Plenty of fish to be caught in Net

This week the future creaked into sight on the Internet. Improbably, it featured both Microsoft and Vogue. One is a confirmed Net evangelist; the other could scarcely be less wired in its demeanour.

Microsoft launched a Webzine for non-nerds, called Slate. It created quite a stir. Not because the concept is new (it isn’t), but due to Microsoft’s presumed motives in becoming a publisher. Why a journalist working for Slate should be any more trammelled by its publisher’s personal agenda than one employed on, say, The Times is a moot point. The product’s success or failure will finally turn on whether ‘readers’ like its content.

Nevertheless, it’s fair to say Bill Gates does have an agenda, and he’s doing something sensible to promote it – by demonstrating the power of branding. He’d like to appropriate the Net but knows doing so won’t be a simple replay of the MS-Dos story, which laid the foundation of Microsoft’s global success. In fact, he’s behind in the field and desperate to catch up. Slate is a small but significant part of his strategy. Gates is trying to move the debate on from technology, where he is relatively weak, to content provision and branding, where he could be a lot stronger. Who knows? within a few years we could see another NASDAQ flotation attracting the fanciful stock valuation of a Netscape, Wired or Yahoo!. If Slate succeeds.

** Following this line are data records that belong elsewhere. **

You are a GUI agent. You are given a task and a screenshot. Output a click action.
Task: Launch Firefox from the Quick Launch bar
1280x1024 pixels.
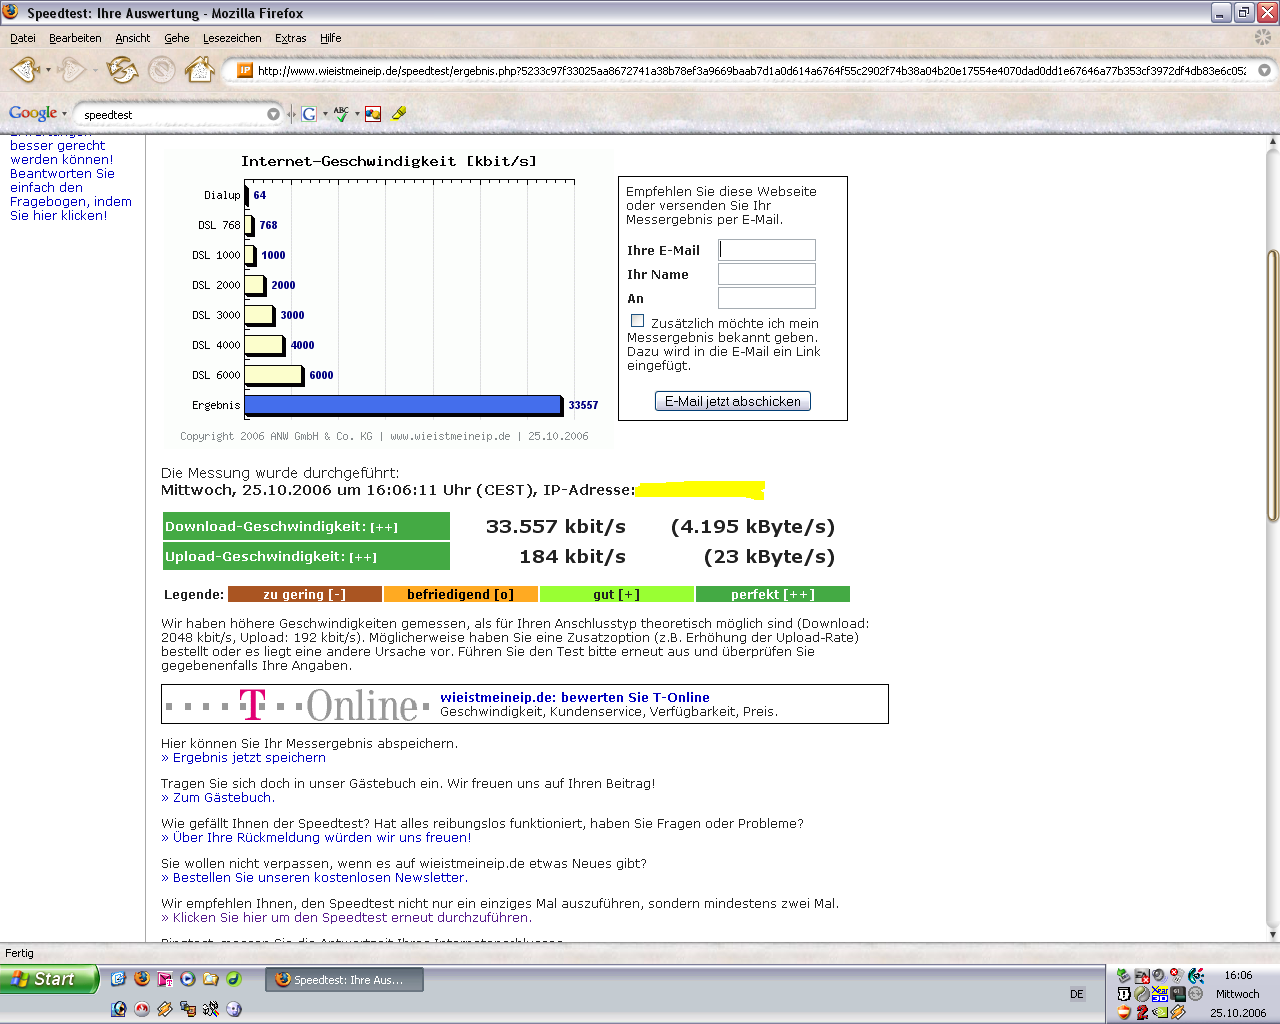pos(142,979)
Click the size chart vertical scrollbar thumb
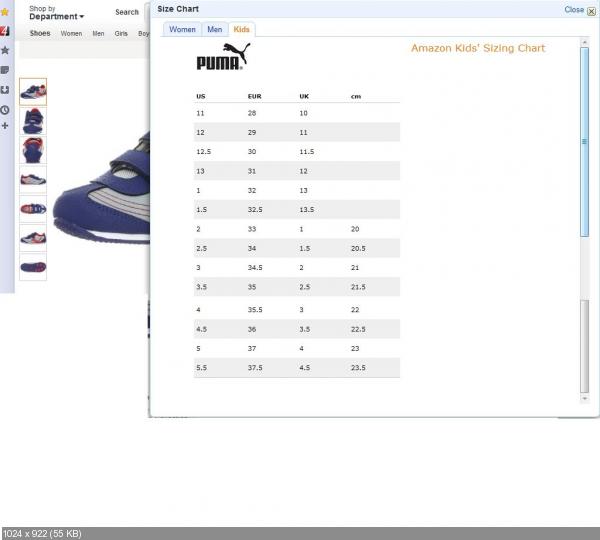The image size is (600, 540). (585, 140)
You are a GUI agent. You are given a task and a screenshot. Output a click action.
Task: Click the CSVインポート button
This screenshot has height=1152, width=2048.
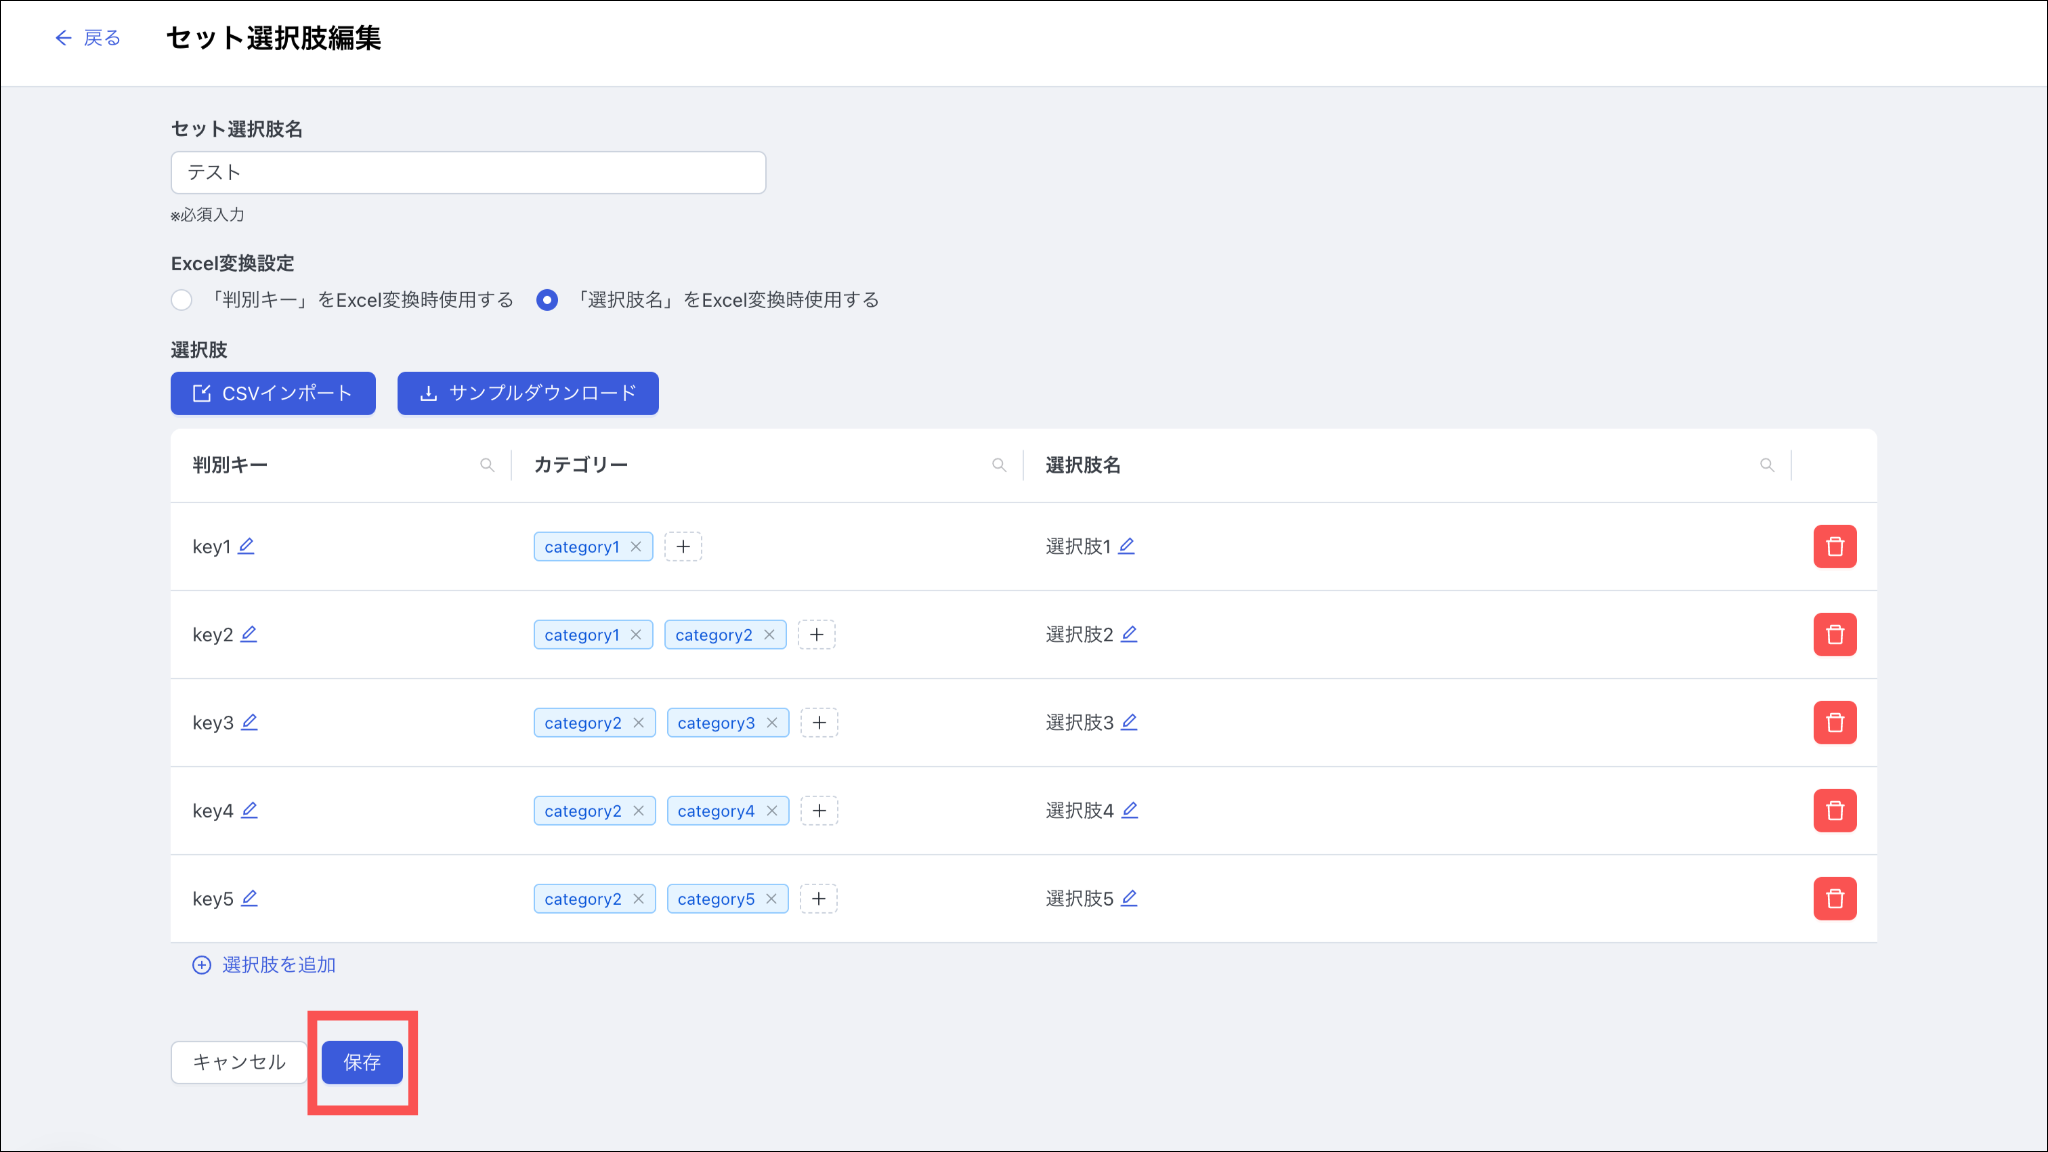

The power of branding has evidently contributed to Condé Nast’s entirely separate decision to go big on the Web, with a 600-page site. The aim is very different. One thing seems certain: it’s too costly to be – as is the case with many corporate Websites – simply a promotional gimmick. Condé Nast has decided there is a rich vein of advertising revenue to be tapped, on the evidence of GQ which it put online last year. Little else could account for the ostensibly bizarre addition of Vogue, not to mention World of Interiors and Tatler, to the Internet stable.

Some advertisers – Eurostar springs to mind – have clearly been delighted by the number of hits they have received, together with valuable database information gleaned from registration. But Procter & Gamble’s canny deal with Yahoo! should sound a note of warning to any media owner intent on making a fortune from Net advertising.

Nonetheless, it would be wrong to swing to the opposite extreme in supposing, cynically, that the only people making money on the Internet are specialist suppliers to publishers. The case studies of BMW GB and Yell (Yellow Pages) will probably make interesting reading when they finally reach the light of day. Improvements in security makes financial services sites daily more commercially attractive. And there seem to be obvious opportunities in the travel and housing sectors. Though who will exploit them remains to be seen.